Much of the novel walks a tightrope of ambivalence. Eileen (an assistant at a literary magazine) and Simon (a left-wing political adviser), are close childhood friends living in Dublin who can’t commit to anything beyond sporadic sex despite their mutual desire to be together. They are constantly hurting each other without meaning to, and the moments between their hookups drip with longing (“They looked at one another for a long moment without moving, without speaking, and in the soil of that look many years were buried.”) She wants to fall madly in love and to protect herself, a push-and-pull familiar to anyone with a pulse.
Felix and Alice, meanwhile, who live on Ireland’s rural coast, are mainly divided by class: She’s a best-selling author with a million dollars in the bank while he’s a warehouse worker plagued with anxiety about selling his late mother’s house. Their central conflict is navigating their differing expectations for the relationship, while figuring out what it means to care for each other. In their own friendship, Eileen and Alice grapple with a similar conundrum, as both harbor deep resentments that the other has not been a good friend. The story line is also broken up by angsty emails between the two women wrestling with how to live a moral life: Is it selfish to have children, to focus on their personal drama, in a world that’s burning? Every story line, dynamic, and internal dilemma adds another layer of tension, making the book feel practically spring-loaded.
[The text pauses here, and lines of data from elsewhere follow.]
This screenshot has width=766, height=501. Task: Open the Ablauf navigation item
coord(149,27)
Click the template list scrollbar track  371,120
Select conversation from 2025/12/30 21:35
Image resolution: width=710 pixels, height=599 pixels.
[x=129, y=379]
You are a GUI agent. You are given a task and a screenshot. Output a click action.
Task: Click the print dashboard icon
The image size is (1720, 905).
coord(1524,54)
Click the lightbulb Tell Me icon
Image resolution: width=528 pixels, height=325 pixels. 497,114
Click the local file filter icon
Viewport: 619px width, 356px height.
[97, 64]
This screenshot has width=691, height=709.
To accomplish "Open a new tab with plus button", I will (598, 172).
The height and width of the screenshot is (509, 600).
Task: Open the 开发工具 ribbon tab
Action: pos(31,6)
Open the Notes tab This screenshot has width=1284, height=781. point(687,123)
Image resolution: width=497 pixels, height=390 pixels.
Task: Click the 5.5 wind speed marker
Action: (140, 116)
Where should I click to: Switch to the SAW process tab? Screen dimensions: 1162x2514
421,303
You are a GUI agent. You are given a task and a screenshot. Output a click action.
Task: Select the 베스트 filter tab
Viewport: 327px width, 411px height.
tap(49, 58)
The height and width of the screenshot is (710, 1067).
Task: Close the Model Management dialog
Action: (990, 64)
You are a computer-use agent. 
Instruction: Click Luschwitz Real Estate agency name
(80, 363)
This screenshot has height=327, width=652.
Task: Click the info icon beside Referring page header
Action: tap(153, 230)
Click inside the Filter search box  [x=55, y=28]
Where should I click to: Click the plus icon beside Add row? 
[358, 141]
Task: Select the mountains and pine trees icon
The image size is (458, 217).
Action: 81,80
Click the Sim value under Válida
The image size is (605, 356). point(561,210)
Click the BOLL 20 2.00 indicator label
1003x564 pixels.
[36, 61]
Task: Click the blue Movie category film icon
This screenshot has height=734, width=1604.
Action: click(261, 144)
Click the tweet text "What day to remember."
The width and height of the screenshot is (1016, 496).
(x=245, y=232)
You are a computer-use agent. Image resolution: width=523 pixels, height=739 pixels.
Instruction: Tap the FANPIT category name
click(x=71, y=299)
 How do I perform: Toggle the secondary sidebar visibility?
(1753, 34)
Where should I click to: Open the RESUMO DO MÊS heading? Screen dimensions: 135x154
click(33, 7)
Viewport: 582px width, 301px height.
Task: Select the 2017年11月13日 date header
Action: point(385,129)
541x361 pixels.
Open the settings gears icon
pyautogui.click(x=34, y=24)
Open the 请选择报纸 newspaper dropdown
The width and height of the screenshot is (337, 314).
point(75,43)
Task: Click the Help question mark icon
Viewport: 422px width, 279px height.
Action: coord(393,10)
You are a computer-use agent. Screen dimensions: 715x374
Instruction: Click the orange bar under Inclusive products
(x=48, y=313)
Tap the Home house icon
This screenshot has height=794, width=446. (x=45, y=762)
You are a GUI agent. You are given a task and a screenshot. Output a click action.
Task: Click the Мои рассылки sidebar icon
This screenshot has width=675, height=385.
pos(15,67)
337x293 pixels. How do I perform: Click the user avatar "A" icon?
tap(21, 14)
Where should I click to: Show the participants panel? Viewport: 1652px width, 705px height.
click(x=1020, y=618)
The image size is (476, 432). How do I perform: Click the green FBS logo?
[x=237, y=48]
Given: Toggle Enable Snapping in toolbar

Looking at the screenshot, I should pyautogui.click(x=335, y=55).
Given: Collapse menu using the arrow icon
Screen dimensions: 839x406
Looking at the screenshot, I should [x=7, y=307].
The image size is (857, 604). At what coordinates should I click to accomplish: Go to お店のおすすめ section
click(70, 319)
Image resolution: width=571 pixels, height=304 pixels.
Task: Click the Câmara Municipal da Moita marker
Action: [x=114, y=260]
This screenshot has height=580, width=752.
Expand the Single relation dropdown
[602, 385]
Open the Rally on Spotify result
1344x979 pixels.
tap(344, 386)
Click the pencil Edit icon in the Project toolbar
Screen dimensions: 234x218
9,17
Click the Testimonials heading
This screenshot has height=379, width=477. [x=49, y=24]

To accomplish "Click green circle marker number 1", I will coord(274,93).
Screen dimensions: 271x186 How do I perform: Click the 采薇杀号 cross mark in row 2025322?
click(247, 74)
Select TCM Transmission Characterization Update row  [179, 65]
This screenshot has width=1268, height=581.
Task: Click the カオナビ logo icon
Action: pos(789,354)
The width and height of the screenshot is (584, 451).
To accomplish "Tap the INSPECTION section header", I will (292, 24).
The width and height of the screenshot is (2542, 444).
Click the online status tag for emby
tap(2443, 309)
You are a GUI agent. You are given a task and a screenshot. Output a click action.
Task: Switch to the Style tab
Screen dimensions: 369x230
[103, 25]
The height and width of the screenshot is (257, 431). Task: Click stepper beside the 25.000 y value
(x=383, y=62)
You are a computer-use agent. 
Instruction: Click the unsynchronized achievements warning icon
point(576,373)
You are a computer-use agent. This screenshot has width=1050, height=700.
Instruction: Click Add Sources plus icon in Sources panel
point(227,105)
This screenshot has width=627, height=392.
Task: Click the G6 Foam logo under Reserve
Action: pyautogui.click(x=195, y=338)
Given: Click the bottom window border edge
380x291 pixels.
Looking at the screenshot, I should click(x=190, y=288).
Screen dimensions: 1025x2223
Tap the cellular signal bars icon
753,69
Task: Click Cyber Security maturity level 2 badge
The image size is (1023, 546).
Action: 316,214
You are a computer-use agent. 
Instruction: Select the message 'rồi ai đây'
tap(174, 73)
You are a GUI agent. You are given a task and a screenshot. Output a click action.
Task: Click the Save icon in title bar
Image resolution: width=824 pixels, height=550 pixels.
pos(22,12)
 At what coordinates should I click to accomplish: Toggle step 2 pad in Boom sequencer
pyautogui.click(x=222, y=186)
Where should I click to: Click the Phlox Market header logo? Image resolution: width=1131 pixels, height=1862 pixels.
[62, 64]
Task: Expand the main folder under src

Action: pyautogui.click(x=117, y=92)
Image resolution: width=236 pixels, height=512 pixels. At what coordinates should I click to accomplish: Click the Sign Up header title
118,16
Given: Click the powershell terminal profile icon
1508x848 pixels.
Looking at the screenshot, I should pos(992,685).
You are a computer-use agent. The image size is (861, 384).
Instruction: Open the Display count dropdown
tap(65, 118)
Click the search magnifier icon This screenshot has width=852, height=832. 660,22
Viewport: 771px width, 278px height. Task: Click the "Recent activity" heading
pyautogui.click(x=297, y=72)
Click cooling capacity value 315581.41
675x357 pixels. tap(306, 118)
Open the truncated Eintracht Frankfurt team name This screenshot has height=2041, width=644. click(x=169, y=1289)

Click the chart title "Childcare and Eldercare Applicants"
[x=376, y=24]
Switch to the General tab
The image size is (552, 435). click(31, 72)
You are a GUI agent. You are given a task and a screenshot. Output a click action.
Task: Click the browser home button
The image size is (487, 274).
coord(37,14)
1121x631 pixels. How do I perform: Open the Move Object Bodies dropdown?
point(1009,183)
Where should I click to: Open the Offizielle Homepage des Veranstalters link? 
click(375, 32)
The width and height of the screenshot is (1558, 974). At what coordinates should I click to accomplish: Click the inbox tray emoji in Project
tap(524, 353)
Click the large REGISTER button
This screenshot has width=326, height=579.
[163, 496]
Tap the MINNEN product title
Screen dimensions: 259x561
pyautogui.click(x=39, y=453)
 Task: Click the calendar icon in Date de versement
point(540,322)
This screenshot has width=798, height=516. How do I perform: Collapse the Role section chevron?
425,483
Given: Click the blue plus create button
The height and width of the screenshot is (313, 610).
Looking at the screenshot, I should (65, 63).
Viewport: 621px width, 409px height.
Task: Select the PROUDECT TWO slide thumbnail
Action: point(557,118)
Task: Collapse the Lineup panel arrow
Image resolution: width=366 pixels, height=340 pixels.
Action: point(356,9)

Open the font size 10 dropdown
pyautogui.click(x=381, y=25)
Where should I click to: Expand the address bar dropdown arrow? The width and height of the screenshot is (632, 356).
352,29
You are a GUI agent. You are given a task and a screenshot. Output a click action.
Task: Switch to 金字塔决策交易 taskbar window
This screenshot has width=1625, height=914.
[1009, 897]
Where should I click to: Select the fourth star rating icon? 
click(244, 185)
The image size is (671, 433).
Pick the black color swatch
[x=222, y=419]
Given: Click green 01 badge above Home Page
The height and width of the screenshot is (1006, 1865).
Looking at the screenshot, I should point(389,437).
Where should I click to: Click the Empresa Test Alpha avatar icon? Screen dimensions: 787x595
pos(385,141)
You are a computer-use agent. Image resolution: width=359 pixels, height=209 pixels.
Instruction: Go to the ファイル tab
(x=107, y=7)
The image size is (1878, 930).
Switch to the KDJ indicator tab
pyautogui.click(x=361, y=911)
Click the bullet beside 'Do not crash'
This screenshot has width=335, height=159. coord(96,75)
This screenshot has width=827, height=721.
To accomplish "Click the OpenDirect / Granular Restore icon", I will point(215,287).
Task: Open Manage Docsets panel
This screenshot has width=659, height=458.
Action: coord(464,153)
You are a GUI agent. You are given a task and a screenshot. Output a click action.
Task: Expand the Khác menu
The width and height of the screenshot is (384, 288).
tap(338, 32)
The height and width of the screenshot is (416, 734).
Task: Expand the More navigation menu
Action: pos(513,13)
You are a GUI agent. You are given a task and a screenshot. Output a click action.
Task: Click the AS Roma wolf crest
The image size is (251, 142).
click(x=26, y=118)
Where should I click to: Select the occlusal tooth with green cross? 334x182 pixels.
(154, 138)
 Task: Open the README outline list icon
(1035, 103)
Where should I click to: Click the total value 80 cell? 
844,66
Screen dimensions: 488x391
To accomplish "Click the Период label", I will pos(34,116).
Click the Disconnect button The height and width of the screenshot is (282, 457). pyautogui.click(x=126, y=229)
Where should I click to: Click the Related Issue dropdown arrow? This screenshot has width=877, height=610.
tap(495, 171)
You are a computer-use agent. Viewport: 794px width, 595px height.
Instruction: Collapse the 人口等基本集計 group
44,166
And then, in the last 20 pages (spoiler alert!), it’s all neatly resolved. While staying at Alice’s country home, Simon and Eileen have yet another heart-to-heart, and finally settle down together after decades of pining. Eighteen months later, both sets of characters are in stable relationships, stuck inside together during lockdown. Eileen and Simon are thinking of getting married, and surprise! Eileen’s also pregnant. In her letter to Alice, she describes herself as “almost painfully happy” about her mundane home life and finds it hard “to believe anything really bad about myself when I consider how much he loves me.” She reveals little ambivalence at the prospect of motherhood, except to point out that their one-bedroom apartment is maybe a bit small. Though she has no confidence that human civilization will “persist beyond our lifetimes,” she writes, “women all over the world will go on having babies, and I belong with them.” End of story.
Yes, Rooney’s emphasizing one of the book’s main themes, that investing in our small little worlds is a worthy way of spending a life. But the way her plot swerves into happiness at the end almost guarantees it will ring hollow. Deciding to get married and have a baby can already seem like a misguided response to existential dilemmas; ending a book with them only ensures they’ll be read as such. What would another chapter have revealed? Some self-doubt from Eileen, or a cutting joke about how Simon will take on fatherhood? Maybe the decision would have just felt more lived-in, fleshed out, real. As it is, the last pages make the book feel like a generic marriage plot, without any hint of irony.
Ultimately, I don’t want a happy ending from Rooney. I crave the opposite from her novels — an acknowledgement that our contentment is fleeting and will always coexist with conflicting emotions. The idea that love can save us is beautiful. It’s also very corny. And in this case, it’s not an ending even one of the best novelists of our time can pull off.